Two days later, the seventh of August and the day of Red Wing’s River City Days parade finally arrived! The festival was even more bustling than I had expected: People came to Red Wing from the day before, shops were set up, and even a concert was held. That day, spectators completely filled the streets and forty or more groups took to the parade with floats and performances. This year as the group representing the International Exchange Association we presented Japanese Taiko. More specifically, we presented a kind of taiko that is distinct to the Okinawa region, dawning Eisa-style costumes, while we walked along the streets behind Tom’s convertible where the music was being played. The route was more or less two kilometers but the entire time we were greeted with applause by the spectators along the street. We all took turns handing out fans, candies, and other souvenirs from Ikata to the children watching from the sidewalks. The students respectfully passed out the souvenirs, and the children received them with smiling faces, a beautiful experience for both the students and the children, I thought. We even went to a local retirement home where we presented them with a special and boisterous performance. What’s more, there was even an open-air performance by the orchestra! It really was a very bustling day.
Thanks to the Association’s welcome party picnic as well as the many parties put on by the host families themselves, within the ten days we had in the United States we were able to see and be with the students quite a bit. No matter which host family, the experience was rich: we worked together to create a lot of really dynamic events like swimming in the Mississippi, going to watch a baseball game, a trip to the Mall of America, and even ice skating, and through it all really get a feel for all of the exciting things that America has to offer. To think that the families did all this for us, teaching the kids so much every day, while still continuing their jobs! I would also like to mention how grateful I am to the folks from the Association, who took turns to come pick us up from the hotel, take us out to eat, meet some of their friends, and just have a good time (while speaking as best we could). Whether we liked it or not, for ten days we listened and spoke in English and because of that I believe that in the end we were able to comfortably listen to spoken English. Even in just this amount of time, I felt that my English ability improved to a point where not only could I understand an occasional joke in English but from time to time even say what I wanted to say. I finally really understood what is meant when people say that total immersion is the best way to learn a language. I’m bet even I could be fluent if I stayed in Red Wing for a year!
5) The End
As I understand it, all eight of the students were driven and motivated to actively try their best every day to communicate with their families through listening and speaking and, because they had such a mindset, a good relationship was born between them and the host families. Furthermore, each student demonstrated fantastic independence and a wealth of individualism as they actively and fearlessly participated in Taiko, volleyball, rock climbing, swimming in the Mississippi, ice skating, and communicating with people in general. I bet even the members of the Association thought “These kids from Ikata, they’ll try anything!” On the last day even an article was published in the local paper that documented our sister cities’ exchange program and the impressions of the students. More than I previously thought, it seemed like the people of Red Wing really understood and took to heart the significance of this exchange program.

□ □ □ □ □ □ □

Continue the Red Wing exchange account from its last sentence. The records that follow have nothing to do with the Red Wing exchange account.

(Entries for locating words and elements)
□ □ □ □ □ □ □

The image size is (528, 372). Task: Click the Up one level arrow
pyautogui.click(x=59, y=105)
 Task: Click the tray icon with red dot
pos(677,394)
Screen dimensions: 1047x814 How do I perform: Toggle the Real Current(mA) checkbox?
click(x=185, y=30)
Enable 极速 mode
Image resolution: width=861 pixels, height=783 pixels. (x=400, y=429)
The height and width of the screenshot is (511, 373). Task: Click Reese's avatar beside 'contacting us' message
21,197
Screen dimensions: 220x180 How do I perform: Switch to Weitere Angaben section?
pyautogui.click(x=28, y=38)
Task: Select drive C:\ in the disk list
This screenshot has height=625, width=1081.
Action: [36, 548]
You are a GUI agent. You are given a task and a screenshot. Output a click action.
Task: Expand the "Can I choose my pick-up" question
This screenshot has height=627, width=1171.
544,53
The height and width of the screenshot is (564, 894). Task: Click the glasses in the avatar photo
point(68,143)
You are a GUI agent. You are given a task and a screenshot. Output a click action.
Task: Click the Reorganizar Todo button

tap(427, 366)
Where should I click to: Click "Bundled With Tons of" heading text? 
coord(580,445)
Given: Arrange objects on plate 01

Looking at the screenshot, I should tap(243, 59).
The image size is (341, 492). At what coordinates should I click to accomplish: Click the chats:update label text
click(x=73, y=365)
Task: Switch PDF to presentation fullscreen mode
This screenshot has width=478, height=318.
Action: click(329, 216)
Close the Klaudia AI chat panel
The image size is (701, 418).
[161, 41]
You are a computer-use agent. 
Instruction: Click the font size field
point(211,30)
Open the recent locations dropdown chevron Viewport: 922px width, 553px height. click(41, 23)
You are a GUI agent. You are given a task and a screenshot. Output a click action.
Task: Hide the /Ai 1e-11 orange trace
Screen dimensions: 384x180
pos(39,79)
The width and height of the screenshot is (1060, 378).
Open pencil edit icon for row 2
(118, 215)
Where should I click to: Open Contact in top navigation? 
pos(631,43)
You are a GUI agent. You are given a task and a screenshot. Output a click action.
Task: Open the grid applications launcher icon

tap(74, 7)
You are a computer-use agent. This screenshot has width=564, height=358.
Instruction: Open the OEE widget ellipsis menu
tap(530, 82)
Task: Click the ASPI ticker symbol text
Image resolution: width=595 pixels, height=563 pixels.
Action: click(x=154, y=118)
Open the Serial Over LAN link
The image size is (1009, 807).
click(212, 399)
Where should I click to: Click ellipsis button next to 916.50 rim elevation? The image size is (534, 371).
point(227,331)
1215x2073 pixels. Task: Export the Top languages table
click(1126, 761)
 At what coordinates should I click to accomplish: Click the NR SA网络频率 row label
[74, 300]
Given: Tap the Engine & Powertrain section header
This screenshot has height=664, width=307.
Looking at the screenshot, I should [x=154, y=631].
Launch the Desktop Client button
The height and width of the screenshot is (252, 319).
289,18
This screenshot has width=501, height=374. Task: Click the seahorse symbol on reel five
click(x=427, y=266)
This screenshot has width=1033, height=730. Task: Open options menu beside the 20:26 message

□ □ □ □ □ □ □

THE OUTPUT:
Additionally, not once did I ever hear anyone complain during the trip; on the contrary, students often muttered things like “I don’t want to go home.” and “I wish we could stay here longer.” And because several of the students told me that they were able to overcome barriers in language I believe that it truly was an enriching home-stay program. I said it at the town hall meeting and I say it again here, in addition to being truly grateful for all fourteen exchanges before, I honestly believe that for the students of Ikata Junior High School this was a chance for them to widen exchanges, widen their world view, and a chance for personal independence and sincerely hope that this program continue from here on after as long as possible. Lastly, this experience has made me realize once again that we must raise our children with kindness and pride as they go spreading their wings in this world.
|Click to see a complete map of all the places the Ikata kids went to see in Ride Wing (Japanese)|
"People Form the Environment, The Environment Forms the People"
Seto Middle School Teacher: Mr. Takegami
No matter what the subject, the mind has a tendency to become fixed on an image. Like how it is said, for example, that Shinto shrines are always located in beautiful towns, or how actors and actresses all have beautiful teeth. Such things are also said of the many countries of the world: Japanese people are courteous, Germans are resilient, Brazilians are skilled at Samba, and of course America, a country of freedom, advanced and resource-rich, but whose people’s sense of independence is overpowering, their sense of the other person is weak, and who behave as if the only thing that is important is to do things their way. That is the kind of image that I had held, at least until I participated in this year’s homestay program.
The City of red Wing, Minnesota, is such a beautiful place. The waters of the Mississippi flow slowly and gently by, surrounded by green trees and lined with quiet homes. The beauty of nature abounds and that’s not all, while I was living there I had the opportunity to walk along the streets of Red Wing and never once saw trash littered among the streets. What’s more, every home had such beautifully trimmed lawns! All in all there was a strong sense that everyone living here wanted Red Wing to be a beautiful city to live in.
In fact, I couldn’t help but feel that the very hearts of the people that lived there were beautiful. Frank and friendly, even complete strangers would come up and ask me “Where ya from?” or say “I hope you have a great day!” smiling all the while.
Even in Chicago that was the case. For example I noticed that whenever someone opened a door, they would always hold the door open and wait for someone coming up behind them. It was a modest but kind sign that they were thinking of those around them. Because the kids get to see that kind of adult, I think they will remember how friendly people are in the United States.
But going back to out homestay in Red Wing, I couldn’t help but notice how friendly the children of our host families were. Always with a smile on their face, the children were always so excited and energetic considering the children from Ikata in everything they did. Even I, who would always boast about how morally conscious and considerate the Japanese people are, felt myself all at once embarrassed at how until now I had held such a mistaken image of the people of the United States.
From the massive buildings of Chicago to the never-ending cornfields of Minnesota; from its vibrant support of art to the sense of material abundance and rich lifestyle of its people; indeed, the might of America overwhelmed me. However, more than the material, I was surprised at the overflowing kindness of the people that live there.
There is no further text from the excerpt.